Порадовавшись, что Айгюль не собирается его преследовать своей язвительностью, Нурджан осмелел и поднял руку. Но она продолжала:
— Я знаю, ты хочешь сказать, что дело не только в выполнении плана, но и в том, чтобы выполнить обязательства — дать эшелон нефти сверх плана. Мы не забываем и об этом. Я не могу сказать, что недовольна кем-нибудь. Все работают, не жалея себя, стараясь не допустить потерь. Мне только хочется обратить внимание некоторых молодых работников, что не следует в рабочее время заниматься болтовней…

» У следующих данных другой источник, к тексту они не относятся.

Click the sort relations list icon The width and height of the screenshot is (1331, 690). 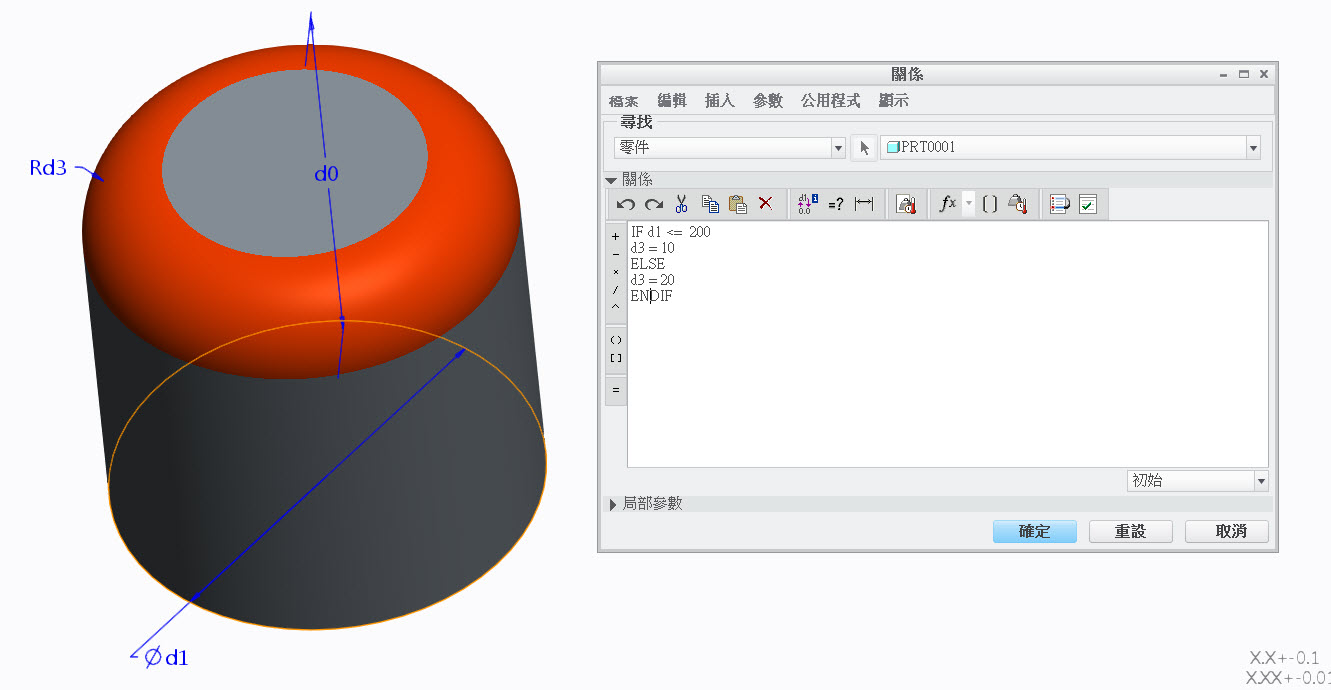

Заметив, что Айгюль посмотрела на него, Нурджан возмутился. «Что это за намек? Я еще ничего не сказал Ольге, ни разу не гулял с ней под руку… И кто дал право Айгюль вмешиваться в мою личную жизнь?» Ему уже казалось, что все мастера смотрят на него. Как говорится, узел вора слаб, и Нурджан, не выдержав, спросил:
— Товарищ начальник, можно узнать, кого ты имеешь в виду?
— Можешь не сомневаться, — ответила Айгюль, — что я не постеснялась бы назвать имена, если б это было нужно. Сейчас я просто хотела напомнить нашей молодежи, что личные дела не должны мешать работе. После работы, пожалуйста, гуляйте, веселитесь, шутите, влюбляйтесь…
Ответ Айгюль понравился оператору. Все-таки она настоящий человек, не сухарь. Сама еще довольно молодая… С высоты своих девятнадцати лет Нурджан считал двадцатитрехлетнюю Айгюль женщиной не первой молодости.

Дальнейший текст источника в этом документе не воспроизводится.